Love is friendship that has caught fire. It is quiet understanding, mutual confidence, sharing and forgiving. It is loyalty through good and bad times. It settles for less than perfection and makes allowances for human weaknesses.
Not Just for
Did you know that St. Valentine is not only the patron saint of lovers, but also the patron saint of epilepsy?
The ancient Egyptians, Hindus, Aztecs and Incas, considered it an affliction linked to the gods. Though there was never a rationale behind why some were affected by it, the disorder was long perceived as supernatural. Christianity maintained this perception and there are several references to epilepsy in the New Testament.
Medicine and religion have long been intertwined; however, medical practitioners were sometimes regarded skeptically in medieval times causing people to seek spiritual intervention for their illnesses. Because many people believed their symptoms were the work of dark spiritual forces, it made sense for them to combat their perceived tormenters with an antidote to evil in the form of saints—in particular patron saints—who were believed to have restorative abilities for specific ailments.
But how does Saint Valentine fit in? For one thing, there is a phonetic similarity in the German language between the words ‘fallen’ (fall) and Valentine, and this led to epilepsy as being referred to as the ‘Saint Valentine’s illness.’
Stories about his cures would have spread far and wide, thus enhancing his reputation and increasing the number of those appealing to him for help with epilepsy. It was thought by some that Valentinus himself may have had suffered from epilepsy.
In this way, he became the epilepsy’s patron saint.
The good news is, medical research and an increasing variety of scientifically proven therapies have improved the lives of many people living with epilepsy, significantly diminishing the need to turn to supernatural forces for respite!
Is this great world ever in desperate need of love! Was it really 50 years ago that Burt Bacharach and Hal David penned “What the World Needs Now (is love sweet love)” immortalized by Jackie de Shannon? The sentiment remains truer today than ever. There is still far too much conflict amongst us, and the need for love is greater than ever.

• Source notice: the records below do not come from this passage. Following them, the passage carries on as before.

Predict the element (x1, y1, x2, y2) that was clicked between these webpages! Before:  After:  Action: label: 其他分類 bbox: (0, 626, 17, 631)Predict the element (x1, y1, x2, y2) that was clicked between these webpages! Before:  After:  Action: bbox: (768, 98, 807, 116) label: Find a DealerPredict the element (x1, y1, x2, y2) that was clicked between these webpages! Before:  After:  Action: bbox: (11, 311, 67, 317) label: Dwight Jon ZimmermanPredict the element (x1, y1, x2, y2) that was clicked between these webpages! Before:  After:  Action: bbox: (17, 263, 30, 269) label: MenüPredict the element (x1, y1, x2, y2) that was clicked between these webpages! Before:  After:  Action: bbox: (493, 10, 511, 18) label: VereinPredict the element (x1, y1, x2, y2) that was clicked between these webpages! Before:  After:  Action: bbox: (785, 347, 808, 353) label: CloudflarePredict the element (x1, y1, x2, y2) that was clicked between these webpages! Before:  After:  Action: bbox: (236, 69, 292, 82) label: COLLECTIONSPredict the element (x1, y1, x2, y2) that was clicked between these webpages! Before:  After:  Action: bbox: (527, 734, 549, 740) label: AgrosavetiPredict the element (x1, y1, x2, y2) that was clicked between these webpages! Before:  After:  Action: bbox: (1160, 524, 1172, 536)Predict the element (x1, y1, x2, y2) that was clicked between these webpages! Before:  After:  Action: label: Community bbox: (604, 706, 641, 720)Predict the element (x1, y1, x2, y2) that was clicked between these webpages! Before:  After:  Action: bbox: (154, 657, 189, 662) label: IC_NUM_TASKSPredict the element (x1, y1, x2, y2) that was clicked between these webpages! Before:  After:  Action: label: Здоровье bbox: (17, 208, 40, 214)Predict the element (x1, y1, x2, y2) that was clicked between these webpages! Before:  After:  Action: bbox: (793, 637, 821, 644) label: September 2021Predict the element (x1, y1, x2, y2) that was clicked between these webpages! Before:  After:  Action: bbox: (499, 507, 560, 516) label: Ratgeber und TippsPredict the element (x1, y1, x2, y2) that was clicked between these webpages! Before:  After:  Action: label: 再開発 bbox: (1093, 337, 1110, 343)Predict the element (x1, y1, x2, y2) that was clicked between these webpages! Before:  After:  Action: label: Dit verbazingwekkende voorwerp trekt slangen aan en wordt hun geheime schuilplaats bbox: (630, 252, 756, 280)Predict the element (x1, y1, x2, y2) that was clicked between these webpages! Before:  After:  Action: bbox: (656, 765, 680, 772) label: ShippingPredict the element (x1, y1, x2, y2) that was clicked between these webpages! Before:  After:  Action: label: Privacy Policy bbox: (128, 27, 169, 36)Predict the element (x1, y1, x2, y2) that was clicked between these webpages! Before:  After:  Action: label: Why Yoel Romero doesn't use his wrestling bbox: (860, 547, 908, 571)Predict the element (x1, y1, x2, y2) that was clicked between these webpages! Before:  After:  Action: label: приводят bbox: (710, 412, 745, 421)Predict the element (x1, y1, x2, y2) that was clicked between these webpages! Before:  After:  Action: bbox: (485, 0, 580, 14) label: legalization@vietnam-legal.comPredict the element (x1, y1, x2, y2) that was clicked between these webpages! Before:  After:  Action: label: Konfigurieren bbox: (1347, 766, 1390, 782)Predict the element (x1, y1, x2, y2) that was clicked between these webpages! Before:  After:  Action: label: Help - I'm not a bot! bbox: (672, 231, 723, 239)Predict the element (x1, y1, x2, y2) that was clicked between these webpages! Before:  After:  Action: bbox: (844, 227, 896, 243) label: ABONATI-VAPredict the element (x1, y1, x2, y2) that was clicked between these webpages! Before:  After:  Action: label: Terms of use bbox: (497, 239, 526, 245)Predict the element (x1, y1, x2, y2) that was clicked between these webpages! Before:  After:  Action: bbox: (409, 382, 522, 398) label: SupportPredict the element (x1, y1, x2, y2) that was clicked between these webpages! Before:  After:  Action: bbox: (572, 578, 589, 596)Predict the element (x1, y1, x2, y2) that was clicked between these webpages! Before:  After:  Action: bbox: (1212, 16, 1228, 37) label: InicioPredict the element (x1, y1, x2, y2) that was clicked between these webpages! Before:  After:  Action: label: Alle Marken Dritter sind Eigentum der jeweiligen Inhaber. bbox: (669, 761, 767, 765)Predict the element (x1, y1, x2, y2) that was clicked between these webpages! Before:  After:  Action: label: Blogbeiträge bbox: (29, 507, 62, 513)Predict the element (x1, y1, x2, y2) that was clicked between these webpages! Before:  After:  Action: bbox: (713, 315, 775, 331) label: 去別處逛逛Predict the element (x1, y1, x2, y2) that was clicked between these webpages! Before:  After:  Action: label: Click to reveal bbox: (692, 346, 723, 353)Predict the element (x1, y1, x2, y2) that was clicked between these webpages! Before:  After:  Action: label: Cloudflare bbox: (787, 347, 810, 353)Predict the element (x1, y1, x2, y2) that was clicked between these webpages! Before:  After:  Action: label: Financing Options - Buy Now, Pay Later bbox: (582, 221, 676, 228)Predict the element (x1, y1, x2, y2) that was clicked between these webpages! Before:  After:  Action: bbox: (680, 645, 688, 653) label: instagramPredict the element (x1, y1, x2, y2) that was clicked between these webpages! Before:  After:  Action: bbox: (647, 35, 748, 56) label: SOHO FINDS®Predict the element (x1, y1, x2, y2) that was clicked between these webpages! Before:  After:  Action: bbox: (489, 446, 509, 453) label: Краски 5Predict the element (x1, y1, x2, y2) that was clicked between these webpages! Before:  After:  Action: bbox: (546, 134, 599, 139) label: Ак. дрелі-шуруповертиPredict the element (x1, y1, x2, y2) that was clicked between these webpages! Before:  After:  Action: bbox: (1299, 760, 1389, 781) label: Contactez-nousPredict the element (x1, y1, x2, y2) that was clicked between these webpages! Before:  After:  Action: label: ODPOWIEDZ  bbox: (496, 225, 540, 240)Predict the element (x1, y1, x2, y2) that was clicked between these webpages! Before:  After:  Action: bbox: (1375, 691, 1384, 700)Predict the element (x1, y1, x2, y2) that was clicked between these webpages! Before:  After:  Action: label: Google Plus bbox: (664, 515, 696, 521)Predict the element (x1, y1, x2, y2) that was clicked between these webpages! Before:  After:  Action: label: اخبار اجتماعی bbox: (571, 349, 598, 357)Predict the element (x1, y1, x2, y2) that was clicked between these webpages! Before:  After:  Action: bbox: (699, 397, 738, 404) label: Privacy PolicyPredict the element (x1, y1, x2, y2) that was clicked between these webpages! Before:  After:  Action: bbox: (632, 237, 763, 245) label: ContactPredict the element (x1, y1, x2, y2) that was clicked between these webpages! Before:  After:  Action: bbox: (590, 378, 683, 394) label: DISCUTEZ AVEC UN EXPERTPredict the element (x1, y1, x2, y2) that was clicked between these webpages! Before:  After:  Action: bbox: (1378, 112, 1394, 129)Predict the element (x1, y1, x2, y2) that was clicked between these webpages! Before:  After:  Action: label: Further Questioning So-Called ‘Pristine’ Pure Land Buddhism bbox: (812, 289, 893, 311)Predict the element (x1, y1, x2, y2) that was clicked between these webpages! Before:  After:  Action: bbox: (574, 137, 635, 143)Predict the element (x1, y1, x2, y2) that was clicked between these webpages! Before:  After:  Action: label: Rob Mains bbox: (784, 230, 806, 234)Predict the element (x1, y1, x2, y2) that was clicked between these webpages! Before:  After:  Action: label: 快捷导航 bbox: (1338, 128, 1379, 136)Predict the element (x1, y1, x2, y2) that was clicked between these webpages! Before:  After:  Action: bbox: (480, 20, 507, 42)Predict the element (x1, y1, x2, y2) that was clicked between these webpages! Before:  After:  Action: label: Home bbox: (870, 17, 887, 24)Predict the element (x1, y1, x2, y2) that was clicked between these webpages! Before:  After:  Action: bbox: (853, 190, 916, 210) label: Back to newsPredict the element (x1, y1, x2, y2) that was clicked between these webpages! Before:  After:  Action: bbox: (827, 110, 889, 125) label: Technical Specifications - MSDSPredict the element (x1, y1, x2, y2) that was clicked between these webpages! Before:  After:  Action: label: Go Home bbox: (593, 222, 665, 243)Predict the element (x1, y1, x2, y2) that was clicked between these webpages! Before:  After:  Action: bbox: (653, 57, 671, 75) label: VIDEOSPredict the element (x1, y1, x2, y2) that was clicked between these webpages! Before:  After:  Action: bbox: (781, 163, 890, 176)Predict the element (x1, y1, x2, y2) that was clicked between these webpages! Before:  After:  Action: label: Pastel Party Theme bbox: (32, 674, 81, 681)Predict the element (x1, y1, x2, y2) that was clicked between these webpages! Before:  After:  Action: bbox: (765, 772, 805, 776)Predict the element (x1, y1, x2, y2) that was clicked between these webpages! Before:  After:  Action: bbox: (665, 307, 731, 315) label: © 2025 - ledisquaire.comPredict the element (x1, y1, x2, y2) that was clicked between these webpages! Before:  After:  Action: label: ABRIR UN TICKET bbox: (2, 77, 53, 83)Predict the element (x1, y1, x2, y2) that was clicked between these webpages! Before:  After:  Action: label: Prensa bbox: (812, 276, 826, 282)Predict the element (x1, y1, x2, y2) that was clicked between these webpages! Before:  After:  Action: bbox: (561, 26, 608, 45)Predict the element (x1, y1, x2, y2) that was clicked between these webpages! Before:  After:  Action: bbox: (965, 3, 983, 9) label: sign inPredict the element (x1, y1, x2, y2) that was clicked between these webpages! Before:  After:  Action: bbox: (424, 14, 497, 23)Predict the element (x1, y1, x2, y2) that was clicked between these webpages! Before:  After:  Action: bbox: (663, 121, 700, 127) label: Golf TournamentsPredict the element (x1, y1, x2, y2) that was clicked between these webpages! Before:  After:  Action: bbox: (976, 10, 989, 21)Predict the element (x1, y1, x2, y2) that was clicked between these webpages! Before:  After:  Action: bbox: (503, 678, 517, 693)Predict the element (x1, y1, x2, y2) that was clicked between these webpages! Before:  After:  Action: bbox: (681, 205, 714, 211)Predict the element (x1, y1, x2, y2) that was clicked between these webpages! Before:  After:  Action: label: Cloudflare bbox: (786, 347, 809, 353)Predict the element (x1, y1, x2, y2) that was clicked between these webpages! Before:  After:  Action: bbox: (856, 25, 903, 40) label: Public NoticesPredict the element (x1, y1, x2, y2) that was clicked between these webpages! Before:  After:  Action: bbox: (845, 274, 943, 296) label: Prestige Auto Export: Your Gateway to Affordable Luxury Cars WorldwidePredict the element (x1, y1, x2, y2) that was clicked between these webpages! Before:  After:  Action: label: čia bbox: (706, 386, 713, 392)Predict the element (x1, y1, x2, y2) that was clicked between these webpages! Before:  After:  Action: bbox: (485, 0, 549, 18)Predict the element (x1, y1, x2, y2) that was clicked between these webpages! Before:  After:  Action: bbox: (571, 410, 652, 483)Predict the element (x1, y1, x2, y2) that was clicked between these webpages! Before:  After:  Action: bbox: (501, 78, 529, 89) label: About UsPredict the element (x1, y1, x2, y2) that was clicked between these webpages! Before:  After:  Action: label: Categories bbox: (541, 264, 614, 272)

So, in the wake of this Valentine’s Day, when all the sugar-coated, floral-scented hype has passed, remember that Valentine’s Day is not just for lovers. Today, medical research, an increasing variety of scientifically proven therapies, and programs and events offered by the BC Epilepsy Society are helping to raise awareness and help people with epilepsy live to their fullest potential.
An Italian stamp of 1988 shows a pictorial representation of an EEG and St. Valentine. St. Valentine was the first bishop of Temi in Umbria. Some of the mythology is not entirely clear, but St. Valentine was probably a physician who was martyred by the Romans on February 14, 273. He is patron saint of both lovers and epilepsy. There are also other patron saints of epilepsy. Legend has it that St. Valentine miraculously cured a young fiancée, Serapia, afflicted with a mysterious illness, thought now to be epilepsy. Sites where St. Valentine was thought to have lived or visited became pilgrimage destinations for cure of the disorder. These destinations included Rome and Temi in Italy, Ruffach in France (where a hospital for epilepsy was later built), Poppel in Belgium, and Passau in Germany. Soon after Valentine’s death young lovers started making pilgrimages to Temi to be blessed by the Bishop on the 14th hour of every month for eternal love.